# Fitting and adjustment



## Rita Bartholomew (Jul 31, 2013)

HCPCS L3908 for prefab wrist splint includes "fitting and adjustment".  Does this mean this code is to be used only when there is fitting and adjustment, or does it mean it can be used whether fitting and adjustment is provided or not?  If this has to be provided, and it isn't, then how does a facility obtain reimbursement for this P&O supply?


----------



## Sueedwards (Aug 2, 2013)

*See....*

I would like to know this as well... we have the DME provide the supply who is charging the supply code which is charging the L for the fitting and adjusting, but our nursing staff is doing the "fitting and adjusting" - so we cannot charge the application of splint because it is included on the HCPC code from the DME supply, and that is double charging?  

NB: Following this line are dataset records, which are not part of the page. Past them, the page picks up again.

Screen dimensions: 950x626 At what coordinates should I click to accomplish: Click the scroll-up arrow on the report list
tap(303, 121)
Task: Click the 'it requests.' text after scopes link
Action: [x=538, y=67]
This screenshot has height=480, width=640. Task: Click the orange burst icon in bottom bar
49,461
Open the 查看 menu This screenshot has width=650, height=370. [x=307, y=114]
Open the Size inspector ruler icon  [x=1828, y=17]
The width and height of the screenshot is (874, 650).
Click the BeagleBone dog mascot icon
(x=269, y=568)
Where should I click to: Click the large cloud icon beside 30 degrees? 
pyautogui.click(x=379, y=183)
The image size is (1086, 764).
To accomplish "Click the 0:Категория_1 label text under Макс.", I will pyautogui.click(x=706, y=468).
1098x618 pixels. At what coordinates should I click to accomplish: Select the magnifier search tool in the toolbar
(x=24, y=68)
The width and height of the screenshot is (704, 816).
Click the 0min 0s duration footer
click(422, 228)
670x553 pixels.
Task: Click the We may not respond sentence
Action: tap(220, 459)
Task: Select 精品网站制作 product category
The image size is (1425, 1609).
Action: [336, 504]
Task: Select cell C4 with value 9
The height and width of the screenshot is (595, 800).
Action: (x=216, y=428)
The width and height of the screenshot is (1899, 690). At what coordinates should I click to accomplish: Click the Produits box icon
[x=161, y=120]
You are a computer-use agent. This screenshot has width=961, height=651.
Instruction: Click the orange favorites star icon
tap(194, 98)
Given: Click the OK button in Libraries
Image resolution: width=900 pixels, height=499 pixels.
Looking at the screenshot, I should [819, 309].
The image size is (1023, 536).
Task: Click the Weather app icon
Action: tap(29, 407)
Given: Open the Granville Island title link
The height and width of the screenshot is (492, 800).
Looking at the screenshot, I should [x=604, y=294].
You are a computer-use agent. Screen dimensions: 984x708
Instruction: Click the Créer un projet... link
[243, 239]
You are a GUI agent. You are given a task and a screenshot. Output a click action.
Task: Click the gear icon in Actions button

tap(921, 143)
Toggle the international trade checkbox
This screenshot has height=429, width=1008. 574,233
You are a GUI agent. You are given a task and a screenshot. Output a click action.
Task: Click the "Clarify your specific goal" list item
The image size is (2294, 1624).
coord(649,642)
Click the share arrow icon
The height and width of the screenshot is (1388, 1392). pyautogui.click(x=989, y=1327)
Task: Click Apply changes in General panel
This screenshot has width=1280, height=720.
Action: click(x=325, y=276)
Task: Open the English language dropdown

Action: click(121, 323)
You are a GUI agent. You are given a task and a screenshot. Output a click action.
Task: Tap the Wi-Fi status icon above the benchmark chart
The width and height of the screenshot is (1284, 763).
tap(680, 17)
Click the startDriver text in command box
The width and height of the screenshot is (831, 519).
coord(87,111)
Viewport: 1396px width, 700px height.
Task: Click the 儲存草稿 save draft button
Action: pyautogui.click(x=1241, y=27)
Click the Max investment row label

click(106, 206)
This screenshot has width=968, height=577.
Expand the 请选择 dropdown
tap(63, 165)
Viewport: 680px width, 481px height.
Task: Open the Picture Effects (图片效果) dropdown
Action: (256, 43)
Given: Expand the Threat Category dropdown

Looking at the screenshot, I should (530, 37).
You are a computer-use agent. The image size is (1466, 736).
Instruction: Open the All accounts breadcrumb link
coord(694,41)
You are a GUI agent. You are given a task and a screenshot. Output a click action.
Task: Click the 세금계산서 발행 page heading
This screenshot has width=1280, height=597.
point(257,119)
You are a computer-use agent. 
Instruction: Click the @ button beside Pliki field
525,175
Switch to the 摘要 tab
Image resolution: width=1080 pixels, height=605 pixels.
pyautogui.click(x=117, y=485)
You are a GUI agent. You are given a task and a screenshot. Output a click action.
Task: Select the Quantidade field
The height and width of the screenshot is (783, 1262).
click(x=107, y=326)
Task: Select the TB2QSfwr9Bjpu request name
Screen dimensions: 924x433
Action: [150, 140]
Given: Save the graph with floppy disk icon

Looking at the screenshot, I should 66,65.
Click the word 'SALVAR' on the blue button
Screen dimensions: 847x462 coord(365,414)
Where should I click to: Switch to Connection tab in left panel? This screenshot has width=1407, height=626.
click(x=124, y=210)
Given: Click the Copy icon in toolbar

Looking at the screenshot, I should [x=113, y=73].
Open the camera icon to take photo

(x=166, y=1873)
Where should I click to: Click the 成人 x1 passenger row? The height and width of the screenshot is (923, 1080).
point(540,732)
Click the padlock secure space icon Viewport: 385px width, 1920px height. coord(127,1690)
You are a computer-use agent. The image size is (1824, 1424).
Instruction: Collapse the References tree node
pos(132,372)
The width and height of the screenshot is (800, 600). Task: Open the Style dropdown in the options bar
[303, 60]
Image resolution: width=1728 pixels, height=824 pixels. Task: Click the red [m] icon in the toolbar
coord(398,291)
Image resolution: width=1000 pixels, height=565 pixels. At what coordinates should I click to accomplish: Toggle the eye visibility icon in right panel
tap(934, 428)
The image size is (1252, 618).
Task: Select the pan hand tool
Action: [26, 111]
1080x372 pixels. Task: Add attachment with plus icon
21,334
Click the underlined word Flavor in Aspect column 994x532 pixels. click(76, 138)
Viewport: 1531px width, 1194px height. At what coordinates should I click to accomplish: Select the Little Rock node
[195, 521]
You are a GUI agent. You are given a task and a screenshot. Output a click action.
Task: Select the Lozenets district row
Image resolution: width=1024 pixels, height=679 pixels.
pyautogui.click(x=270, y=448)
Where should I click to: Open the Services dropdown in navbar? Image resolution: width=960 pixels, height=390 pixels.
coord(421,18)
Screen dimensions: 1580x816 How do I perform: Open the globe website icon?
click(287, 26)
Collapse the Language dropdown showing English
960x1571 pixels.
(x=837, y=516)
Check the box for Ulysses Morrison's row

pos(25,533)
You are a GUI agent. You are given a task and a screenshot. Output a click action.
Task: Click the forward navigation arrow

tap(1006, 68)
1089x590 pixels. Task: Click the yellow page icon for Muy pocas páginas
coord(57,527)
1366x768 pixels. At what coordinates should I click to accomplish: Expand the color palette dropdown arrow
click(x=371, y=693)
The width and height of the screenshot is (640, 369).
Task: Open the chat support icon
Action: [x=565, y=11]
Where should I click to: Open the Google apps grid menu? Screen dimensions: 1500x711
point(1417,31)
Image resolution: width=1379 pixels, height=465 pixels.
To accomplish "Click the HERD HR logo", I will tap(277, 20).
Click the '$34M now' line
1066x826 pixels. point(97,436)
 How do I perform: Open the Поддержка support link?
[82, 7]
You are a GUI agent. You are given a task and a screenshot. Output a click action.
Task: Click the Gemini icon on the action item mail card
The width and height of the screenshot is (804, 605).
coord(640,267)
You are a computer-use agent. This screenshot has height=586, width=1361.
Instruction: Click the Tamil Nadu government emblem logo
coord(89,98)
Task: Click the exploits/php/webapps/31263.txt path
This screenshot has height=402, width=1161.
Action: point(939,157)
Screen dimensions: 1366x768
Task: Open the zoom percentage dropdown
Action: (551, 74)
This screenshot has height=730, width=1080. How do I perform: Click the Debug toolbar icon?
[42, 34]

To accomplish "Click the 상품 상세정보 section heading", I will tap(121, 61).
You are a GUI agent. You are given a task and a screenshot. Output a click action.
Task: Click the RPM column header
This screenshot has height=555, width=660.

Is that a little or a lot confusing?


----------



## Rita Bartholomew (Aug 6, 2013)

If the DME supplier is doing the billing for this supply, it doesn't benefit you in those cases where "fitting & adjustment" are part of the description/value of the HCPCS code.  They're getting paid for something they're not doing, and you can't get paid for your staff's work because it's being paid to the DME supplier instead.  Can you negotiate a purchase price reduction for those particular items with your supplier?  Or renegotiate your contract so that you can bill these yourself?


----------